Kurt Weill: And What Was Sent to the Soldier’s Wife?, song (1942)
Soeben erhielt ich Ihren zweiten Brief. Zunächst vielen Dank für den wunderschönen Song. Ich werde ihn komponieren, und wenn Sie wollen, werde ich ihn den Leuten anbieten, die die short-wave Sendungen nach Deutschland machen.
[I just received your second letter. First of all many thanks for the wonderful song. I will compose it and if you want I will offer it to the people who make short-wave programmes to Germany. (ed. trans.)]

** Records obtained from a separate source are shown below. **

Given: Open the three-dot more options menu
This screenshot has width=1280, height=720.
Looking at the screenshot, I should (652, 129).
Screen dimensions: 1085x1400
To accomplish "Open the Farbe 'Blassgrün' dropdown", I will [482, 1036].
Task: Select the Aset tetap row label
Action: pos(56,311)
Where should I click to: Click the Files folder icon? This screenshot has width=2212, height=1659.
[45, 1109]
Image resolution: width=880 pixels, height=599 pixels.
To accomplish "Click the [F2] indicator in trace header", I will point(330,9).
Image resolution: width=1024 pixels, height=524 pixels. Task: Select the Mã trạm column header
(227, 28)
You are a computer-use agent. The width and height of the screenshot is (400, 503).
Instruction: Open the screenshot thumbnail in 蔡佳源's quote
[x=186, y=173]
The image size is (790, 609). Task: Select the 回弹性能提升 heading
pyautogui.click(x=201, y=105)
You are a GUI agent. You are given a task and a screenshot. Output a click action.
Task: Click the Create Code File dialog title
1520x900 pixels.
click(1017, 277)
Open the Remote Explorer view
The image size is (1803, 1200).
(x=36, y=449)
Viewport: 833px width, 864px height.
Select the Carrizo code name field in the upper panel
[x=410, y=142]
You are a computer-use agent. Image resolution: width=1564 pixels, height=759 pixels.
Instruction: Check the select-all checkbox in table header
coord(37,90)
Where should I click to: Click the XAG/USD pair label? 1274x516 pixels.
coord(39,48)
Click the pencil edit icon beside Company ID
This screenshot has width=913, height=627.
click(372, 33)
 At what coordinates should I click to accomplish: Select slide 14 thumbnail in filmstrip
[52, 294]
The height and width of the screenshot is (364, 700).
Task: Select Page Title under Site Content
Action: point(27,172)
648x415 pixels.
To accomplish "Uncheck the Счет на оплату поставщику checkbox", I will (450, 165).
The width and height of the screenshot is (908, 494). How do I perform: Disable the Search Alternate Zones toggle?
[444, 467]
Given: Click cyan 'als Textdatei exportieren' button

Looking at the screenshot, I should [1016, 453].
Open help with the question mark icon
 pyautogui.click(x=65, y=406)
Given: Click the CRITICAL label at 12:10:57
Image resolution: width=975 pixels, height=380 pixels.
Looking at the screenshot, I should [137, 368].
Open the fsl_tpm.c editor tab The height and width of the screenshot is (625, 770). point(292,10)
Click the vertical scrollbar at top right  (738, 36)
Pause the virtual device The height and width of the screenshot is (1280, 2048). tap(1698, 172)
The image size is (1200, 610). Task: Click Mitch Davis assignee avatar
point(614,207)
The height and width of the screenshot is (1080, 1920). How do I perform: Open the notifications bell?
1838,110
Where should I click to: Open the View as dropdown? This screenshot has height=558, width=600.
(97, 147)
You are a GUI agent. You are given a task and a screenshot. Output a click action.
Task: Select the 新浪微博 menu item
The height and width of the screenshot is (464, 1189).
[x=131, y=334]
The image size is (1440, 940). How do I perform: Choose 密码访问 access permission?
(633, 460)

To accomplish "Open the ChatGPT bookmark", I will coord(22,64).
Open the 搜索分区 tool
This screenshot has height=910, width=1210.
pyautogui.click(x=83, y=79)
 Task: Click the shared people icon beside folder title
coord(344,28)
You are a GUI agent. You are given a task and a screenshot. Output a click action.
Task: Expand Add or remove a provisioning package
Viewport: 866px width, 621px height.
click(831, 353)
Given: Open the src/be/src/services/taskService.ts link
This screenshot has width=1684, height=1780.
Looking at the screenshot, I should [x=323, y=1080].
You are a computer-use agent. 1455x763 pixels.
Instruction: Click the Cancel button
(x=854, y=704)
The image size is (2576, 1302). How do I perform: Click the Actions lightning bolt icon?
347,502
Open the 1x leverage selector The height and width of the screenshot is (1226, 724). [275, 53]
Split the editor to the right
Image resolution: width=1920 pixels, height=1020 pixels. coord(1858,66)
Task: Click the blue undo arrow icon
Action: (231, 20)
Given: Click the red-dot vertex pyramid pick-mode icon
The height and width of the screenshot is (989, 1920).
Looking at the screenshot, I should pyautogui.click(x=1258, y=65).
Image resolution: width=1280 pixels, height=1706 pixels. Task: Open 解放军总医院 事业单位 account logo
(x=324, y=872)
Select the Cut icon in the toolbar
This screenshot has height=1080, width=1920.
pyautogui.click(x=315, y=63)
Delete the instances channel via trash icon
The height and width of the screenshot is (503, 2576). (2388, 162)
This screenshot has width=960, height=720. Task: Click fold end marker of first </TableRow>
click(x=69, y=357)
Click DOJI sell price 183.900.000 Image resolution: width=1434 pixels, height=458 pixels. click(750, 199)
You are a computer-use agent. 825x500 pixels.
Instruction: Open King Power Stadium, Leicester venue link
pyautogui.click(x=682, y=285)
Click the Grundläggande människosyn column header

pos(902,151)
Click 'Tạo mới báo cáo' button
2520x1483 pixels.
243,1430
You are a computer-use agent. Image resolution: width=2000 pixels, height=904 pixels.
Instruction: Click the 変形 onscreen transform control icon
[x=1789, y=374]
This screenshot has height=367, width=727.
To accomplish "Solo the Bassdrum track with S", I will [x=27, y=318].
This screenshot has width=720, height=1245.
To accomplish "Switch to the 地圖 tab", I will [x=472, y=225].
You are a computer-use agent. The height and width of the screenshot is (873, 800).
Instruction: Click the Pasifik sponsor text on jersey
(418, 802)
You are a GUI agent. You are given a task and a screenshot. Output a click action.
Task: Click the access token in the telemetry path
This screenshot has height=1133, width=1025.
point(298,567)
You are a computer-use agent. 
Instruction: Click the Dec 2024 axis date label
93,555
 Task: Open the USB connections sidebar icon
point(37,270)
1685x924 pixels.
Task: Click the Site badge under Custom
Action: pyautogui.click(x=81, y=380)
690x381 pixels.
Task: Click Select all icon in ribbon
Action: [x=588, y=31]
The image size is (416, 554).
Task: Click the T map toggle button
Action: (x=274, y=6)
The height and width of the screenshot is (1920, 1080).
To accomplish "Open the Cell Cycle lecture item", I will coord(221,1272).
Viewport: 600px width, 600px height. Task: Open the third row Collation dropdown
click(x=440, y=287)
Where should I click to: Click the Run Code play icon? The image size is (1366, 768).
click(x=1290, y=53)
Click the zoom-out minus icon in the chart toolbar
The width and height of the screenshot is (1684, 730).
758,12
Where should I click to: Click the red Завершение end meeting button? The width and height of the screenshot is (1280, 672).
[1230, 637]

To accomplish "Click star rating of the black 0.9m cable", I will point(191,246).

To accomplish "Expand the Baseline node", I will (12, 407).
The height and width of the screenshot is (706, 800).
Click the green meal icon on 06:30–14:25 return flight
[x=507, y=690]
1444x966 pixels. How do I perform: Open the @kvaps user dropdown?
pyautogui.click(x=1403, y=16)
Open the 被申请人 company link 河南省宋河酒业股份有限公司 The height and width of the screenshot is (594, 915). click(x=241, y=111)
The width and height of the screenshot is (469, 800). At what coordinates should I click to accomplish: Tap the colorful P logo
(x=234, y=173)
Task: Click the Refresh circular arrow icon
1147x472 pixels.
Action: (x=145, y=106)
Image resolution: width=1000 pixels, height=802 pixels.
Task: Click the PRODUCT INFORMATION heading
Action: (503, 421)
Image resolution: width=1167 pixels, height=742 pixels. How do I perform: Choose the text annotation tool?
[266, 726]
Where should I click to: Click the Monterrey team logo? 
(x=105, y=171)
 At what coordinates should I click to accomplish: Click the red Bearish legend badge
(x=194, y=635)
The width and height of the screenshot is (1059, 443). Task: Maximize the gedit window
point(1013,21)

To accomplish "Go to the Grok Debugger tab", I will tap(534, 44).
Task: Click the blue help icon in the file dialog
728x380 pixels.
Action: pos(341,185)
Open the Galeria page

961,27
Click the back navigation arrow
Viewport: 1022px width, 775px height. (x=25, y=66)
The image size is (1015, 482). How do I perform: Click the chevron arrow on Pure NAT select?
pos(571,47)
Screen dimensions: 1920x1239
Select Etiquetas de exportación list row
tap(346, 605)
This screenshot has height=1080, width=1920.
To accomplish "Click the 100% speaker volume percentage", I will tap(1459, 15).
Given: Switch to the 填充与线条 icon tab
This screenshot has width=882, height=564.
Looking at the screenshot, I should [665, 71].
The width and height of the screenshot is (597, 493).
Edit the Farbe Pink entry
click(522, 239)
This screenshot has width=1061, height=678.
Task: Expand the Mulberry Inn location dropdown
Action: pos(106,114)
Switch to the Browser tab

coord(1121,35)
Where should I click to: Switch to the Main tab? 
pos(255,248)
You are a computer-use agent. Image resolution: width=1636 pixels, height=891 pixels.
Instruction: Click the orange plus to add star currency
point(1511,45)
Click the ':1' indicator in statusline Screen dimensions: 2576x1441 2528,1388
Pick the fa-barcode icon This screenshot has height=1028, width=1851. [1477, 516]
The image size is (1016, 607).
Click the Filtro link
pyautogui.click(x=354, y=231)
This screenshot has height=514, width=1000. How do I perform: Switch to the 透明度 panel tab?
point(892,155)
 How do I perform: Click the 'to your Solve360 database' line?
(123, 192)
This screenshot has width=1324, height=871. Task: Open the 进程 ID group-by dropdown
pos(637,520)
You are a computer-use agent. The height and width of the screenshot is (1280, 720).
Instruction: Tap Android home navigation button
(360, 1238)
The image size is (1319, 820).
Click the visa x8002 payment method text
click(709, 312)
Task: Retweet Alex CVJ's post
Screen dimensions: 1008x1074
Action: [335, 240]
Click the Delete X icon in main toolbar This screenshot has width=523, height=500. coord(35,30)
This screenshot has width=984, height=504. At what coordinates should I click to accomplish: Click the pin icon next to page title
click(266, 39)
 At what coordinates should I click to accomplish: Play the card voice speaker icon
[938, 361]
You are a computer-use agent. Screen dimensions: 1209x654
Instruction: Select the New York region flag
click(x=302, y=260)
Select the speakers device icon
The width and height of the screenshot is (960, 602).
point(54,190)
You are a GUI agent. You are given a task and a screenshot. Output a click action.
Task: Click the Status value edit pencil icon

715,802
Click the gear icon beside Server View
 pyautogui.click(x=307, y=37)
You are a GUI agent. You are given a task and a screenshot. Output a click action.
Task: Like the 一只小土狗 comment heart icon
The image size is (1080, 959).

Kurt Weill to Bertolt Brecht, 13 March 1942
The composer Kurt Weill, in exile in the US, set Bertolt Brecht’s poem And What Was Sent to the Soldier’s Wife? to music for singing voice and piano. The seven verses describe the things that a soldier sends to his wife from various stops. The choice of the locations Prague, Warsaw, Oslo, Rotterdam, Brussels, Paris and Tripoli make it clear that this concerns territories which were occupied by the German Wehrmacht. A soldier in the war sends his wife souvenirs: a pair of high-heeled shoes, a linen shirt, a fur collar, a hat, a silk dress. Weill composed a cheerful, vivacious melody for Brecht’s verses, in contrast to the serious subject matter, which makes it all the more bitter. At the end, in the eighth verse, the soldier’s wife receives a widow’s veil from Russia.
The actress and singer Lotte Lenya sang the song for the first time in April 1942 at a New York concert which was staged to encourage the purchase of war bonds. The poem was also set to music by Hanns Eisler.